Lives Of The Saints
August 12
St Clare of Assisi
Clare is gentle, but never weak. She is a woman of prayer, affection, and hiddenness who could still resist family pressure, endure illness, govern a monastery, and defend holy poverty with remarkable firmness.

St. Clare with the scene of the siege of Assisi, Giuseppe Cesari
Brief life
Clare was born at Assisi into a noble family, but she appears noble still more by grace than by birth. When St Francis preached the Lenten sermons at San Giorgio, the young Clare heard in them the call she had been waiting for. She sought him out secretly and asked to live after the manner of the holy Gospel. On Palm Sunday of 1212, after receiving her palm in the cathedral, she fled her home that night and went to the Portiuncula, where Francis and the brethren received her with lighted candles before the altar of Our Lady of the Angels. There her hair was cut, she laid aside her fine clothes, and she took the rough penitential habit. The romance of that beginning remains, but the cost appears at once. Family pressure followed immediately, especially when her sister Agnes joined her, and the young women had to withstand intense efforts to bring them back. In time Clare was established at San Damiano, where Francis placed her as superior, and there the true shape of her life emerged. She was the feminine counterpart to the Franciscan spirit, but never an ornament to it. She governed, prayed, endured, corrected, served, and defended.

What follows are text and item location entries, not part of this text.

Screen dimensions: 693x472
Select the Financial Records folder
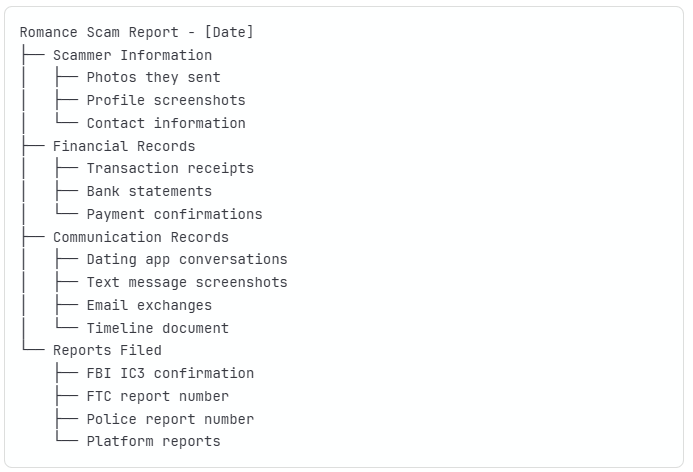(x=124, y=146)
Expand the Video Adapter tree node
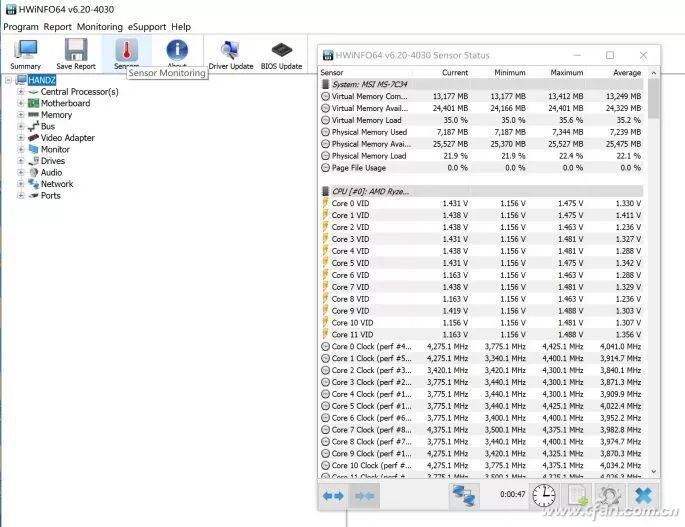Screen dimensions: 685x527 [21, 138]
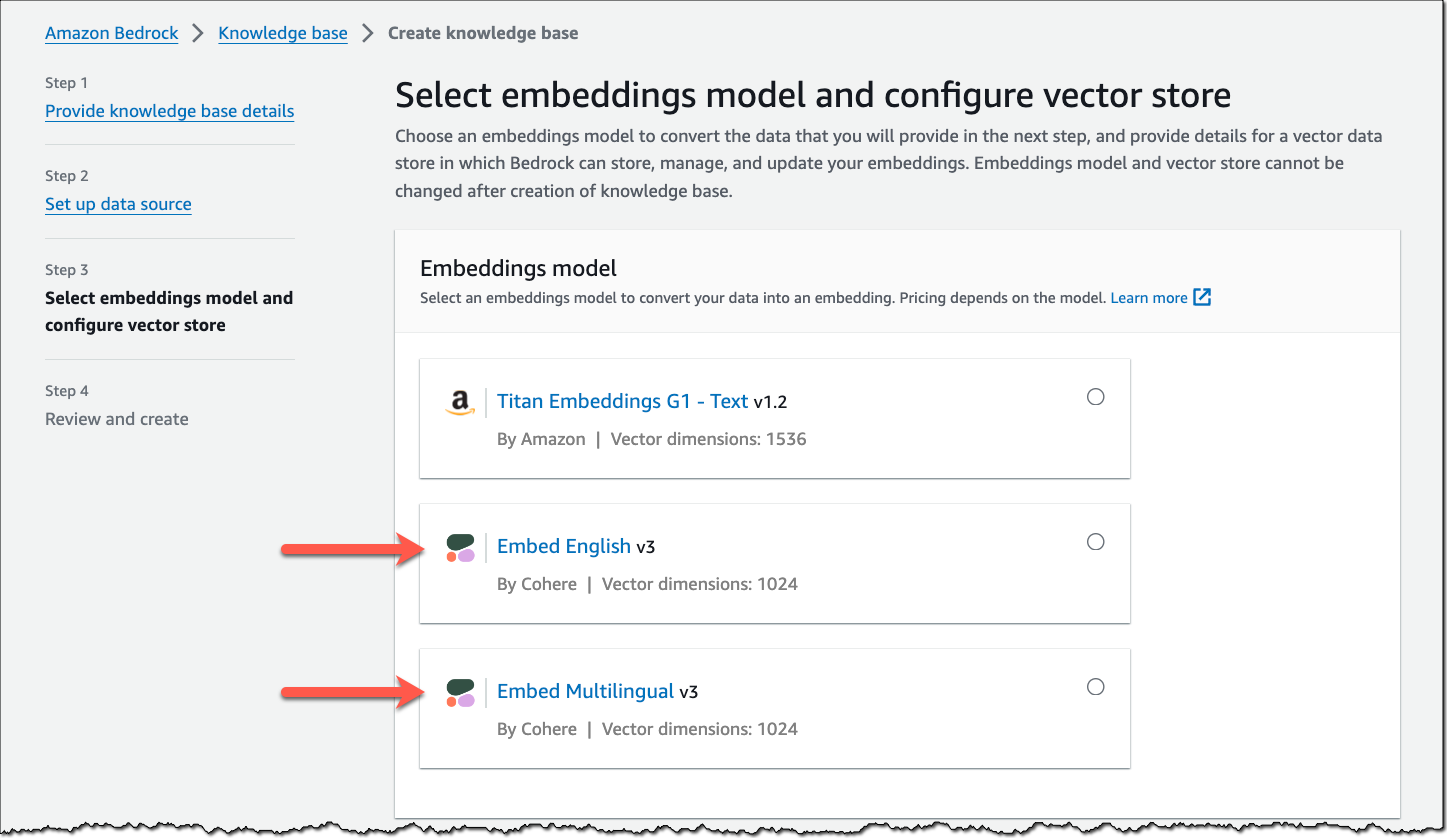1447x838 pixels.
Task: Select the Titan Embeddings G1 radio button
Action: [x=1095, y=396]
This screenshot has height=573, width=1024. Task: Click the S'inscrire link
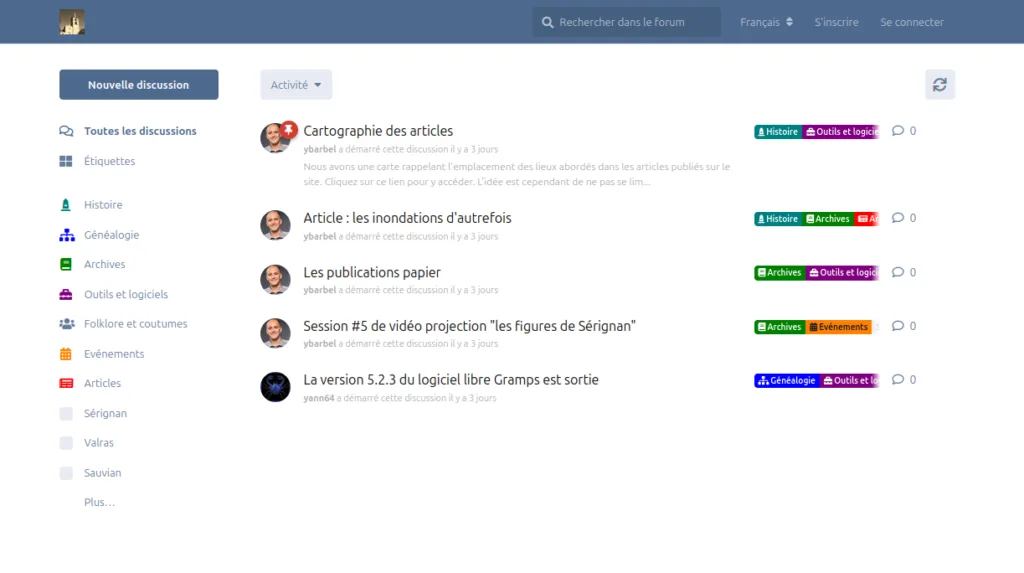point(836,22)
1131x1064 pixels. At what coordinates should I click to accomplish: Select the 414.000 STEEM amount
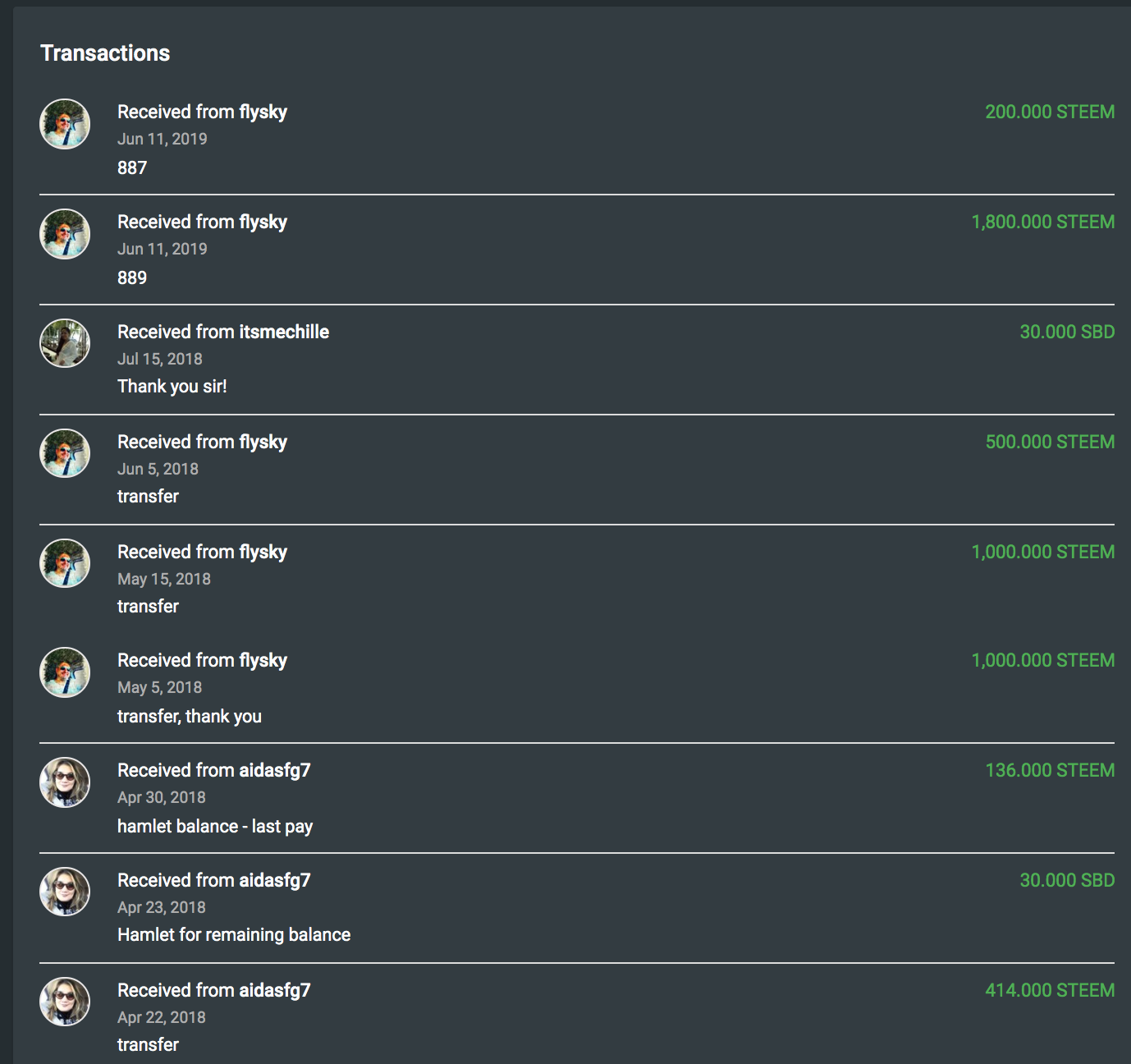[x=1050, y=991]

The most striking issue in her life was poverty. Clare wanted not simply a convent life, but the poverty of Christ lived with consistency. She resisted efforts, even papal ones, to soften that principle by endowing the community. When offered dispensation from strict poverty she answered that she wanted absolution from sins, not release from following Jesus Christ. That answer reveals her whole soul. This life also recounts the severe austerities of San Damiano, Clare’s long illness, her service to the sisters even while sick, and her extraordinary devotion to the Blessed Sacrament. The famous story of her repelling the attackers at San Damiano by prayer before the Eucharist is included as part of the convent’s living memory. During her last years she suffered greatly in body, yet remained peaceful, lucid, and grateful for the grace first given through Francis. She died in 1253, after securing approval for the rule that guarded the poverty she loved. Clare is gentle, affectionate, and hidden, but also immovable when the Gospel itself seems to be at stake.
Historical note
Because Butler’s life of St Clare is long, this page keeps the main line: her following of St Francis, San Damiano, her defense of poverty, and her holy endurance in sickness.